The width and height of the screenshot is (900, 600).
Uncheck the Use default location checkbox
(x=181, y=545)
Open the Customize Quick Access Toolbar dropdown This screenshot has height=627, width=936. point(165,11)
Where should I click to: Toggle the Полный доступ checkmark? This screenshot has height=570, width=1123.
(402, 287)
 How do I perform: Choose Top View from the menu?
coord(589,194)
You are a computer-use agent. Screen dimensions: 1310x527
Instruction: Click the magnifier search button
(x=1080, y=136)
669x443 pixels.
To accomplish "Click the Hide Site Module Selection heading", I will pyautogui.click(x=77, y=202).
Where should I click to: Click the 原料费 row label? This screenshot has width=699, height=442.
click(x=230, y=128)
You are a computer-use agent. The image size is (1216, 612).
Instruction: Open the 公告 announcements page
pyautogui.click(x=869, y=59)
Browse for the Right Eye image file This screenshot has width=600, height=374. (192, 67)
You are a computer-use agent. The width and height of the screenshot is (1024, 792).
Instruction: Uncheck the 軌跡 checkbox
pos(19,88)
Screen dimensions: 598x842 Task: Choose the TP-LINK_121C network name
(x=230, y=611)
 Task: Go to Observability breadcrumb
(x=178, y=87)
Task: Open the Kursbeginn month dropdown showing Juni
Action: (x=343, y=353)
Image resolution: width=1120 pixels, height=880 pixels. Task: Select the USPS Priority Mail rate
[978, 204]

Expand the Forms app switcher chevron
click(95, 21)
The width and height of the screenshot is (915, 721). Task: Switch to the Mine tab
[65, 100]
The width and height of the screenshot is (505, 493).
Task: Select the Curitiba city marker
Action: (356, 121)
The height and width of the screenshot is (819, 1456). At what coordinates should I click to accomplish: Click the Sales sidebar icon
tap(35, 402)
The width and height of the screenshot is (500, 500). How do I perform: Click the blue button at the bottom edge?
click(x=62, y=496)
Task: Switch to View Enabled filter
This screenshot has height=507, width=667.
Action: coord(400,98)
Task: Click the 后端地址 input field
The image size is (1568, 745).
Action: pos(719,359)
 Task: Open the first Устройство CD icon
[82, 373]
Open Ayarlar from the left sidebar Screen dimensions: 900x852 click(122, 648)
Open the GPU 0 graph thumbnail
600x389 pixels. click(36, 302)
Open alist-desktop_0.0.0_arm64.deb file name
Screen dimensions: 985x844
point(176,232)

* * * * *

- _TASK REQUIREMENTS_
Produce the entries again, character for character.

- _WRITTEN ANSWER_
The width and height of the screenshot is (900, 600).
Uncheck the Use default location checkbox
(x=181, y=545)
Open the Customize Quick Access Toolbar dropdown This screenshot has height=627, width=936. point(165,11)
Where should I click to: Toggle the Полный доступ checkmark? This screenshot has height=570, width=1123.
(402, 287)
 How do I perform: Choose Top View from the menu?
coord(589,194)
You are a computer-use agent. Screen dimensions: 1310x527
Instruction: Click the magnifier search button
(x=1080, y=136)
669x443 pixels.
To accomplish "Click the Hide Site Module Selection heading", I will pyautogui.click(x=77, y=202).
Where should I click to: Click the 原料费 row label? This screenshot has width=699, height=442.
click(x=230, y=128)
You are a computer-use agent. The image size is (1216, 612).
Instruction: Open the 公告 announcements page
pyautogui.click(x=869, y=59)
Browse for the Right Eye image file This screenshot has width=600, height=374. (192, 67)
You are a computer-use agent. The width and height of the screenshot is (1024, 792).
Instruction: Uncheck the 軌跡 checkbox
pos(19,88)
Screen dimensions: 598x842 Task: Choose the TP-LINK_121C network name
(x=230, y=611)
 Task: Go to Observability breadcrumb
(x=178, y=87)
Task: Open the Kursbeginn month dropdown showing Juni
Action: (x=343, y=353)
Image resolution: width=1120 pixels, height=880 pixels. Task: Select the USPS Priority Mail rate
[978, 204]

Expand the Forms app switcher chevron
click(95, 21)
The width and height of the screenshot is (915, 721). Task: Switch to the Mine tab
[65, 100]
The width and height of the screenshot is (505, 493).
Task: Select the Curitiba city marker
Action: (356, 121)
The height and width of the screenshot is (819, 1456). At what coordinates should I click to accomplish: Click the Sales sidebar icon
tap(35, 402)
The width and height of the screenshot is (500, 500). How do I perform: Click the blue button at the bottom edge?
click(x=62, y=496)
Task: Switch to View Enabled filter
This screenshot has height=507, width=667.
Action: coord(400,98)
Task: Click the 后端地址 input field
The image size is (1568, 745).
Action: pos(719,359)
 Task: Open the first Устройство CD icon
[82, 373]
Open Ayarlar from the left sidebar Screen dimensions: 900x852 click(122, 648)
Open the GPU 0 graph thumbnail
600x389 pixels. click(36, 302)
Open alist-desktop_0.0.0_arm64.deb file name
Screen dimensions: 985x844
point(176,232)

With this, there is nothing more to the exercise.